Where a line of the material includes the string "Sort", copy that line.

+--

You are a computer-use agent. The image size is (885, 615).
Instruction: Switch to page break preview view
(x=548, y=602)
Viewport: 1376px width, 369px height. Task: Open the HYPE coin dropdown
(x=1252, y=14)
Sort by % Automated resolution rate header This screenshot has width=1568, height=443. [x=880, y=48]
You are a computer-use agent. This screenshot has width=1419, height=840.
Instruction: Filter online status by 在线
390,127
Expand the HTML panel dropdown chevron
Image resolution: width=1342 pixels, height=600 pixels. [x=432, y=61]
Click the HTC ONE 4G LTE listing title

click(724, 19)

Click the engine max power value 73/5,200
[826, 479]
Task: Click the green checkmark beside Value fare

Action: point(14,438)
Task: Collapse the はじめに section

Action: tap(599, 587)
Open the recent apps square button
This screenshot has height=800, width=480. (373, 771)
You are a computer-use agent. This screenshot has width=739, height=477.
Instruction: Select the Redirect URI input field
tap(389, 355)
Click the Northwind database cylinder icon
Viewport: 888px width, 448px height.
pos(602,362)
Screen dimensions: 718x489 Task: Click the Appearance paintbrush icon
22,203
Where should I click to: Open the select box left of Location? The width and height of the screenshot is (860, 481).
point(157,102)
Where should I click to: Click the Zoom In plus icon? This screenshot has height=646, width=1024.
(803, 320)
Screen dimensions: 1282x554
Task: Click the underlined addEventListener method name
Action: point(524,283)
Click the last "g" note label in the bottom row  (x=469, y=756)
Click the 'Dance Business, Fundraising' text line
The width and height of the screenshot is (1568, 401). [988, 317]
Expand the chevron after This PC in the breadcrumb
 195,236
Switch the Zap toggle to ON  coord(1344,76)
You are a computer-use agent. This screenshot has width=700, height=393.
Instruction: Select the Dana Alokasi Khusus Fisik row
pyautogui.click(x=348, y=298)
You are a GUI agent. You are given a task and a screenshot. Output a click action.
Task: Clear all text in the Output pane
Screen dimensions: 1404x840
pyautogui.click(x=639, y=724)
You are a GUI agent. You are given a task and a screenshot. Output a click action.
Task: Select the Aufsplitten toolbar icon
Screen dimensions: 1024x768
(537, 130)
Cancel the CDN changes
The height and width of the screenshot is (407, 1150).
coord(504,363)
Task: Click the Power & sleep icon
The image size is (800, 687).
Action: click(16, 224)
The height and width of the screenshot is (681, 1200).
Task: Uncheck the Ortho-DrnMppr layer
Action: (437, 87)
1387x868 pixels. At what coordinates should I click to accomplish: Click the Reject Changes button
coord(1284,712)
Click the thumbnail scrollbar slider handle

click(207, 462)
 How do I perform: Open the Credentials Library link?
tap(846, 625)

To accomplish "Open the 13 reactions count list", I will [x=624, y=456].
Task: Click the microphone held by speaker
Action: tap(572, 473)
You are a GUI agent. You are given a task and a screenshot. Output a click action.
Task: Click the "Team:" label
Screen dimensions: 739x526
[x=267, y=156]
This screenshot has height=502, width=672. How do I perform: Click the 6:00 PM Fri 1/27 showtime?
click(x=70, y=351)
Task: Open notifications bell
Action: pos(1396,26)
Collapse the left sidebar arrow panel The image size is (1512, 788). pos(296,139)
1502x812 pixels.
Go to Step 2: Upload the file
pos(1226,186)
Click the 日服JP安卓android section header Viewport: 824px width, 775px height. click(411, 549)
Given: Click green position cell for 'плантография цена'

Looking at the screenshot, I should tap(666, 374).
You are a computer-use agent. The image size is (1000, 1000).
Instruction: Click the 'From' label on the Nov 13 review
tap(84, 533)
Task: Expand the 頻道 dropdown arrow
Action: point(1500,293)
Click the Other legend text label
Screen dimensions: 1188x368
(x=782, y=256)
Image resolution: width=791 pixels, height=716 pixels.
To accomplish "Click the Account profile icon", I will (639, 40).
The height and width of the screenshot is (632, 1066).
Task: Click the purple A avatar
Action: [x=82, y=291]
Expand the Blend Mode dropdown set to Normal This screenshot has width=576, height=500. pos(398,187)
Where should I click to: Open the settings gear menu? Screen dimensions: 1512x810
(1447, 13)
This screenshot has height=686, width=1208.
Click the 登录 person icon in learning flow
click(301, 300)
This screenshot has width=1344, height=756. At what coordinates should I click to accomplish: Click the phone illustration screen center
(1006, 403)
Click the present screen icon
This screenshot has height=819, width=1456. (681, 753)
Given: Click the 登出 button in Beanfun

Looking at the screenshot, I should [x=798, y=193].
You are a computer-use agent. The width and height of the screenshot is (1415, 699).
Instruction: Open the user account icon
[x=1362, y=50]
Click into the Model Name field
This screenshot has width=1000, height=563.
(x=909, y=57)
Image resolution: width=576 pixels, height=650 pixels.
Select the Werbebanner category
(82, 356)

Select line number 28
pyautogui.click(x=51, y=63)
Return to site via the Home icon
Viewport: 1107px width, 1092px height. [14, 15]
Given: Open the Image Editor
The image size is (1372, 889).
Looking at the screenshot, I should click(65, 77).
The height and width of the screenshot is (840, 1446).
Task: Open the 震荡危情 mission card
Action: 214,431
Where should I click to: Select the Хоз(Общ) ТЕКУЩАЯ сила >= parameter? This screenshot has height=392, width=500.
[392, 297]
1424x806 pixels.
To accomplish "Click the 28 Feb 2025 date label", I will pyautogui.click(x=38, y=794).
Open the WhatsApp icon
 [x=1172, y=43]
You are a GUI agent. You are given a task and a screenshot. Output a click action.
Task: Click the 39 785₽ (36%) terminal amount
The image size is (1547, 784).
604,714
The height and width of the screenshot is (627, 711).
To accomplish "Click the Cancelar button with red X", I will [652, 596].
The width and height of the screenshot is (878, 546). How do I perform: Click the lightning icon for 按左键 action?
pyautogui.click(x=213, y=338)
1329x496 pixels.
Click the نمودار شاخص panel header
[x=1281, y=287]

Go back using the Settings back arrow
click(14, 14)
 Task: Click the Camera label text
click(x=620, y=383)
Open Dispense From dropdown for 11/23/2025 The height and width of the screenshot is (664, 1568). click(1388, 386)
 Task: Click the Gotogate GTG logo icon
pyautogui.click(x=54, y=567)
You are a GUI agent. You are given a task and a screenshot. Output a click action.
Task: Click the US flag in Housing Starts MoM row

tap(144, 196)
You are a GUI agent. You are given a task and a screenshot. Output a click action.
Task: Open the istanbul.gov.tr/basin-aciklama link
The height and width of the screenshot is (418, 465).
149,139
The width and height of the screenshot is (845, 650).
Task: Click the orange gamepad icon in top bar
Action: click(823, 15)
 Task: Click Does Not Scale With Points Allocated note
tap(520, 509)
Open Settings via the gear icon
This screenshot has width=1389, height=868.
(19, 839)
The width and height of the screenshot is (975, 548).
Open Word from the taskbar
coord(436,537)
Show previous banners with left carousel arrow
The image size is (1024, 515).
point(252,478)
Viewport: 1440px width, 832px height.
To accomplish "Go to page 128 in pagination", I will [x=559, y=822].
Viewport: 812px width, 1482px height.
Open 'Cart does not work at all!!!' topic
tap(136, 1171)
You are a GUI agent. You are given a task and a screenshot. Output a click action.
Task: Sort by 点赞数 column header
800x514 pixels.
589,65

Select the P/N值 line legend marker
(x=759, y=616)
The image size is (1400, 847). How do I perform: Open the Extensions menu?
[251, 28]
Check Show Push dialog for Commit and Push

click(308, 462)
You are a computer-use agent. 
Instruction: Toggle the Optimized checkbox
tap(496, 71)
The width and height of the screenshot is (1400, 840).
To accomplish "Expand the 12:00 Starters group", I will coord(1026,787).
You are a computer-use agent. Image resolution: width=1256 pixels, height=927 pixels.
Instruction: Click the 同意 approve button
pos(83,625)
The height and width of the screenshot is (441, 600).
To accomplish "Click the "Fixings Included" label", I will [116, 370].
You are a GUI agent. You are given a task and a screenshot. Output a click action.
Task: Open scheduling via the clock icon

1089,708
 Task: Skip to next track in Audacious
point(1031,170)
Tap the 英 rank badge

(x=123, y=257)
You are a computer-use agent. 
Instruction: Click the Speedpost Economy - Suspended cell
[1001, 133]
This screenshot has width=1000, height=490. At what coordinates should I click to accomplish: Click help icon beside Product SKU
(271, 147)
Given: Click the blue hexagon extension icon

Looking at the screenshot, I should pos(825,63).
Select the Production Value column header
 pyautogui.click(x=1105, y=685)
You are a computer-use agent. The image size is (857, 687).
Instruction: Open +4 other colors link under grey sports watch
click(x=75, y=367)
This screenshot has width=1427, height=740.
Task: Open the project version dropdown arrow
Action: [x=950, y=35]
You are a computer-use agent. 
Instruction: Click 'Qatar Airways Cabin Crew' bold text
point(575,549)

+--

## Response area:
Sort by % Automated resolution rate header This screenshot has width=1568, height=443. [x=880, y=48]
Task: Sort by 点赞数 column header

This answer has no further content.